As you can imagine, it implies that two things are blind here. The first thing that needs to be blind is the people themselves should not know which group they're getting put into. They should not know which pill they're taking. Because if you put someone in this group and say, "Hey, you're in the control group; we're just going to give you an empty pill," well, then the placebo effect might not be effective.
It's also important, because it's double-blind, that the people who are working with the runners—the people who are measuring them, the researchers—do not know which group they are administering it to. Because if they did, they might be able to signal somehow or even subconsciously give a sense of which group folks are in.
So let’s say we do all of these things. We’re getting in the direction of a well-designed experiment, and we find that the 10 people in this group versus the 10 people in this group, after three months, these folks had a 5% improvement in running speed, and these people had a 10% improvement in running speed. Is that enough to conclude that our hypothesis is correct?
You might be tempted; it seems suggestive. But that's where statistics come into order.
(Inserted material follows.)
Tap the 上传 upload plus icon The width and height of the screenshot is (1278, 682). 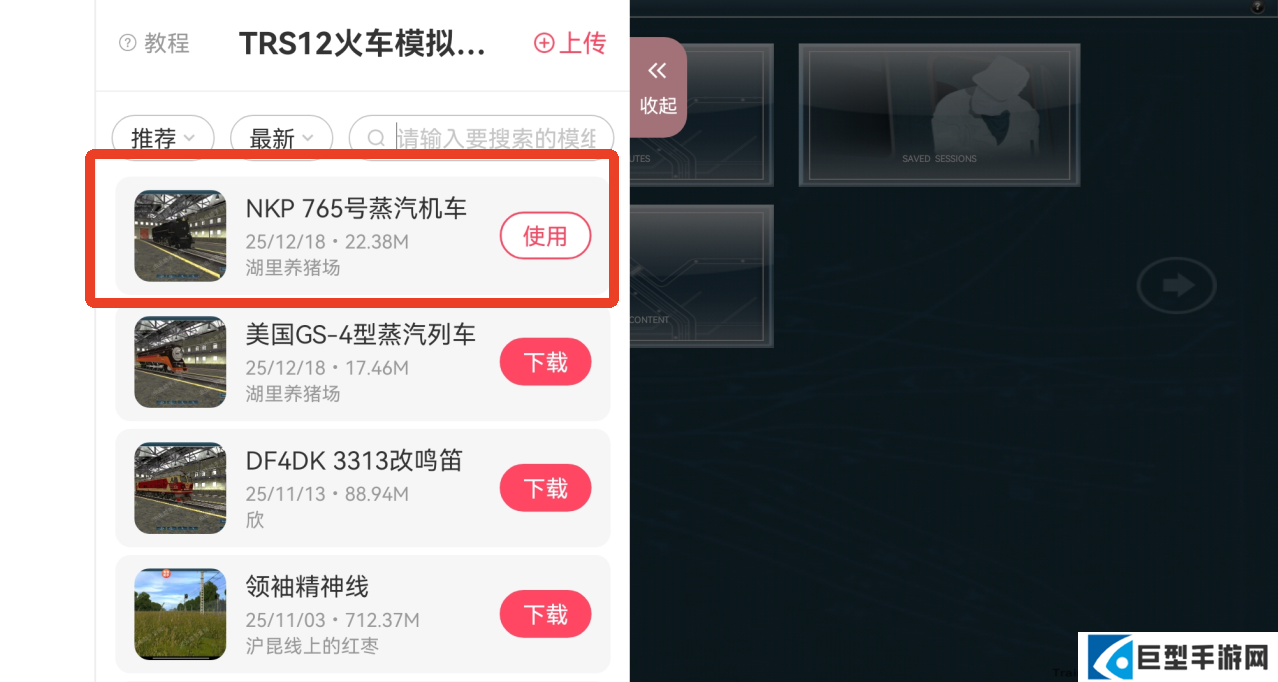(x=544, y=43)
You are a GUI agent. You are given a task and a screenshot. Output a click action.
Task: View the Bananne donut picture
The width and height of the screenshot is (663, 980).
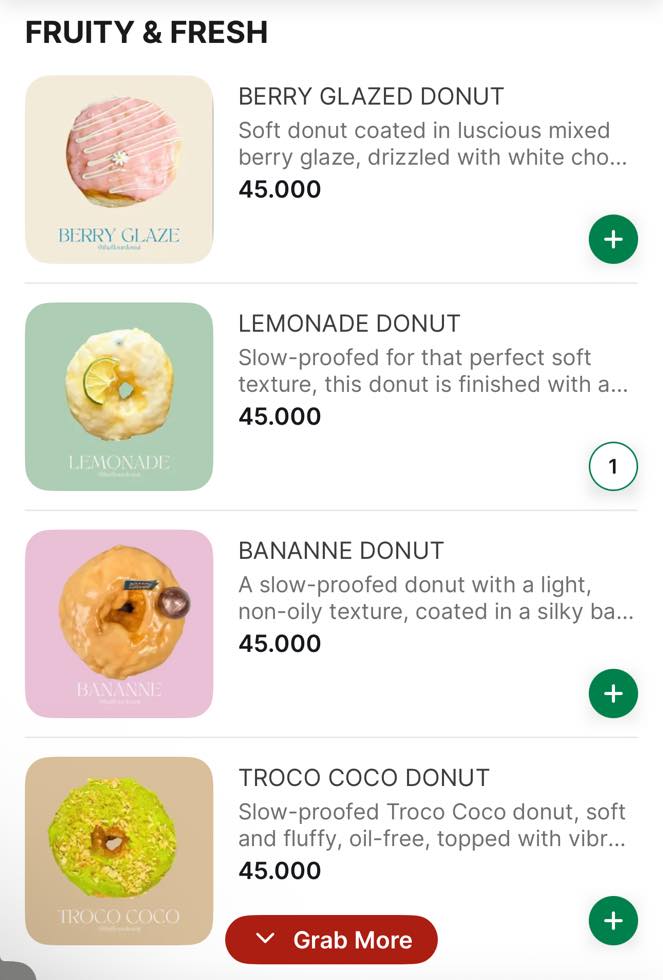pyautogui.click(x=119, y=623)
Because there’s just some random chance that you got lucky—you might have just happened to pick people whose running speed was improving more, and maybe your pill does nothing.
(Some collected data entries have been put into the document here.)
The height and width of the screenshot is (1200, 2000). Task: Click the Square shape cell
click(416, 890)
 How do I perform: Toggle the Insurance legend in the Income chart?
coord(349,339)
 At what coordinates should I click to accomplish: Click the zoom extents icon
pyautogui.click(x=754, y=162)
There’s a whole field of inferential statistics. When you take a statistics course, it will go in more depth into this. Essentially, what you're going to do is say, "Hey, assume that your pill does nothing. What's the probability of getting this result for 10 people or what's the probability of getting this difference in result?" If that probability is very low, well, you would say, "Hey, that would suggest that my pill actually does do something."
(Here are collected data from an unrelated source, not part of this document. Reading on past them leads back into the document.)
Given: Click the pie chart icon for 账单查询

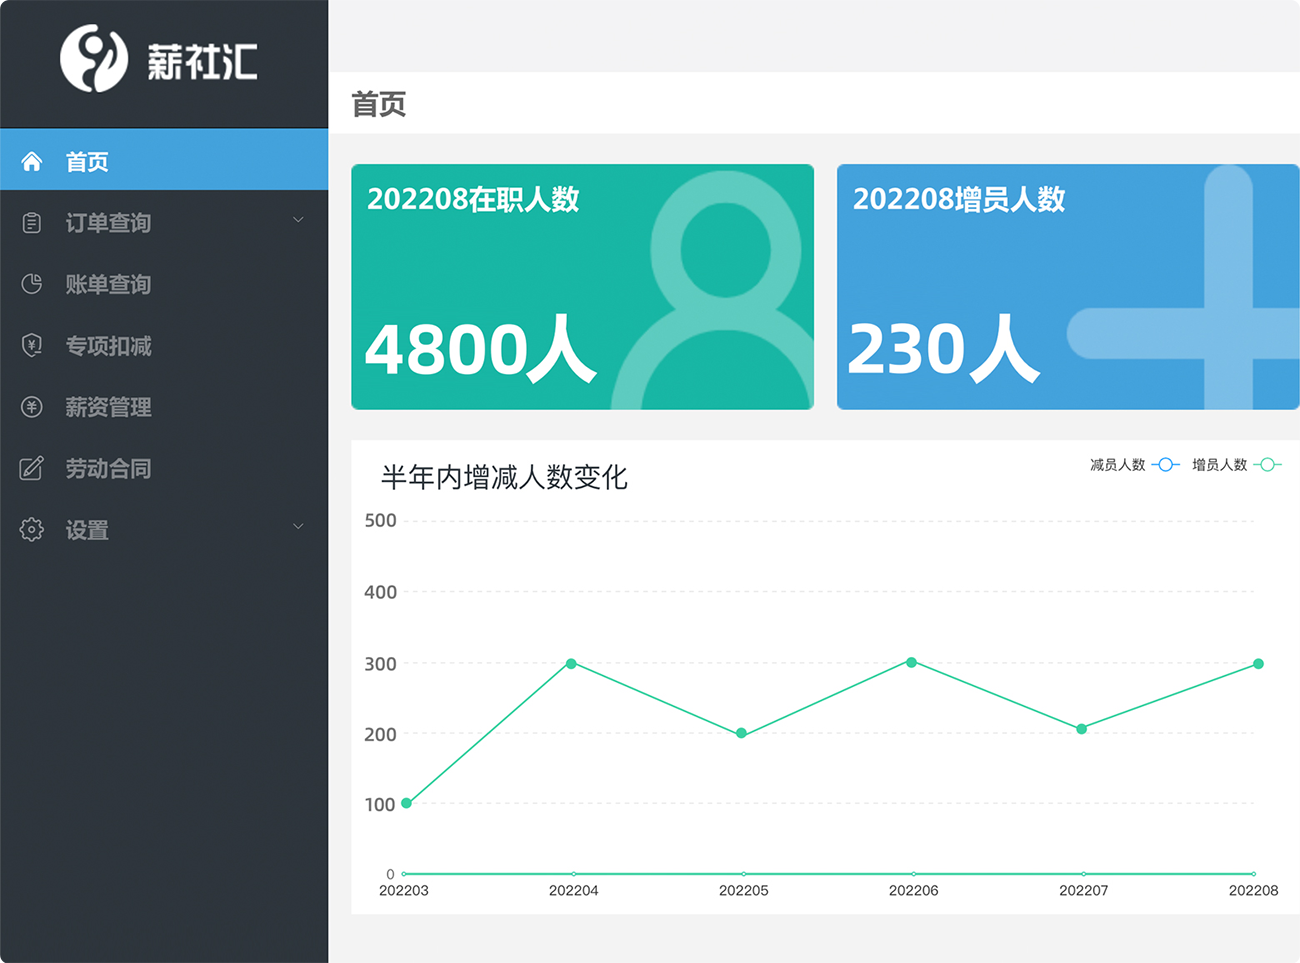Looking at the screenshot, I should click(x=32, y=284).

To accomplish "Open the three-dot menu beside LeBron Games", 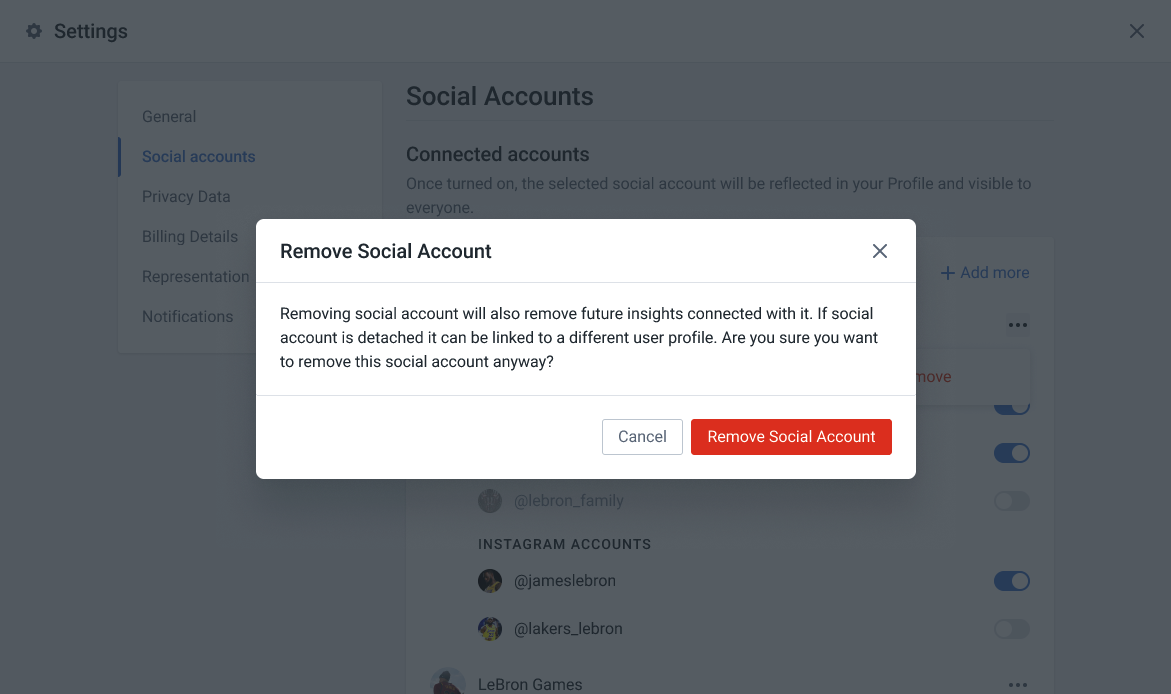I will tap(1017, 684).
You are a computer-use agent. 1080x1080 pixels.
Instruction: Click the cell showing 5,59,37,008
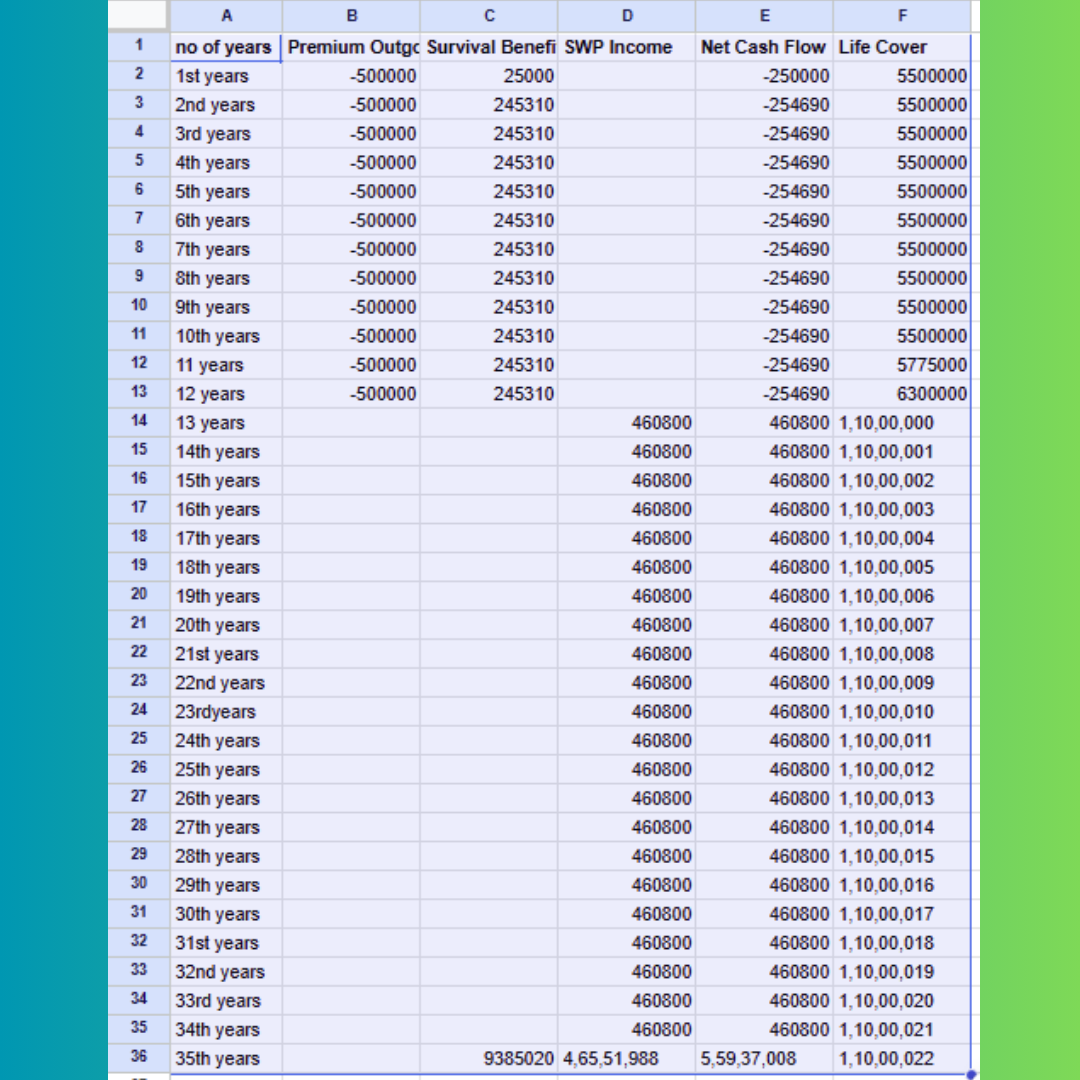[764, 1058]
Now another important principle of an experiment like this is it needs to be replicable. Because even though you thought you did a good job, people might not want to take your word for it. It's important in science for people to be skeptical. When people do experiments, they want to have a result, and that bias might creep in.
If someone else does an experiment, you need to say how you did that experiment so other people can see if they get the same results. Because even though you think you randomly selected, you might only do it with people from a certain country or under certain weather conditions. These people might do it slightly differently or in a different country or under different constraints, and realize that, "Hey, the explanation for this maybe was something else."
Another thing to keep in mind is the larger your samples, the larger groups that you're able to do this with, the stronger that the statistics actually become. I would say not just larger, but the more diverse—across genders, across ethnicities, across geographies.
The big picture here is that all scientific progress is based on us designing good experiments and being very rigorous about how we think about those experiments. What I've highlighted here is just the beginning of how we might think about designing those experiments. As you go into your scientific careers, look at other people's experiments and see whether they've done these things, because many times you will find that it is not as rigorous as it might seem at first.